■ Data records
• • • • • • •

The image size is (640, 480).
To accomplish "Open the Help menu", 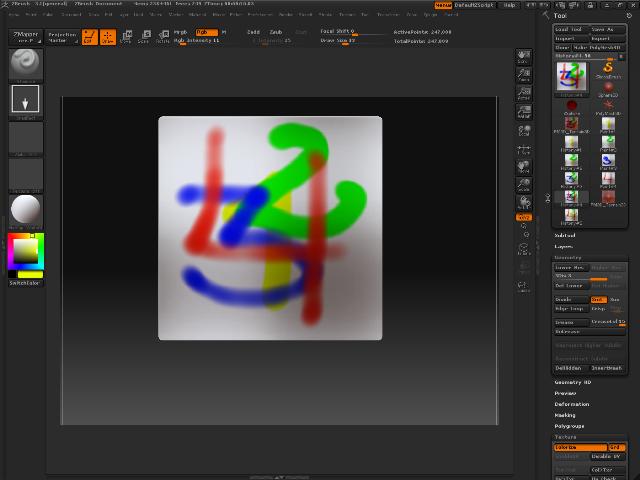I will tap(510, 5).
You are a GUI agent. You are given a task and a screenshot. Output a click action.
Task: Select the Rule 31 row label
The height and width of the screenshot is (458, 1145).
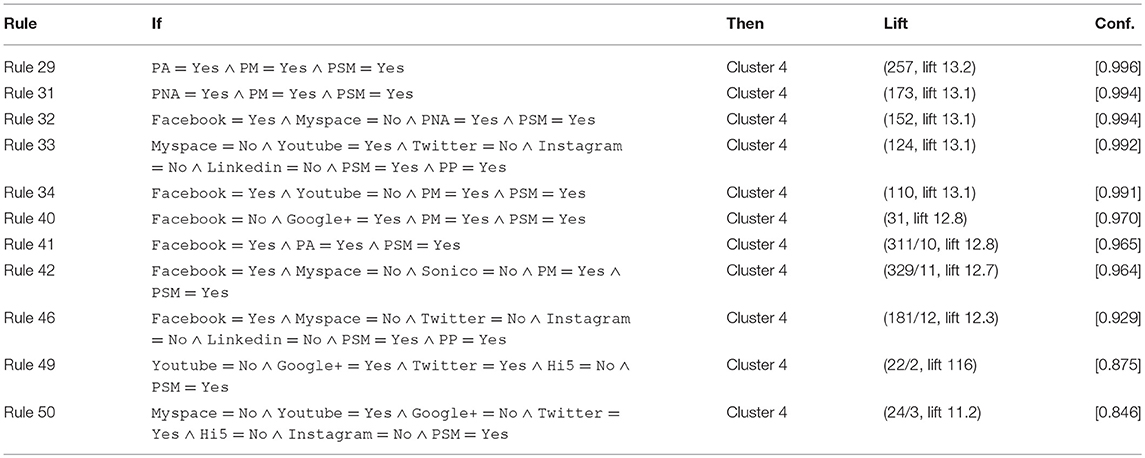tap(30, 93)
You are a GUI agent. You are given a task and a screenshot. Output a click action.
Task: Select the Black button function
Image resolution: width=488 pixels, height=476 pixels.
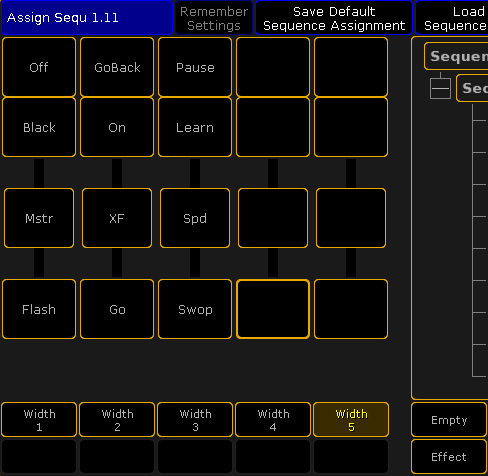pyautogui.click(x=39, y=127)
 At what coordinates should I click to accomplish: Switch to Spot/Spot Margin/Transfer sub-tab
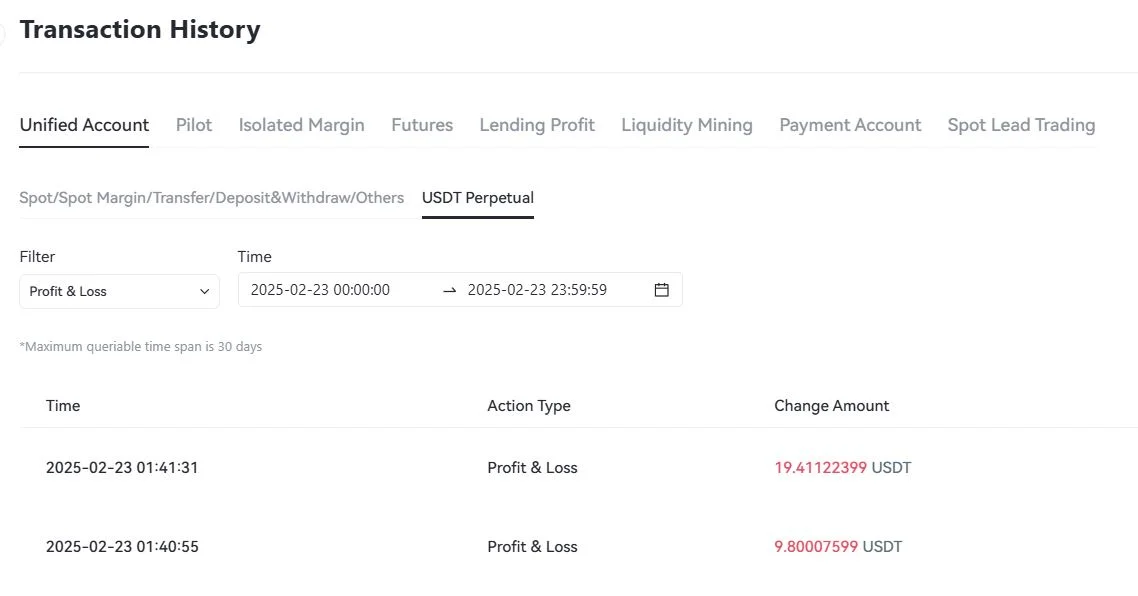pyautogui.click(x=212, y=198)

• • • • • • •

Please pull out every line of the records above that contains the string "Select". Matches must follow the same capitalization.

Task: Select the Rule 31 row label
Task: Select the Black button function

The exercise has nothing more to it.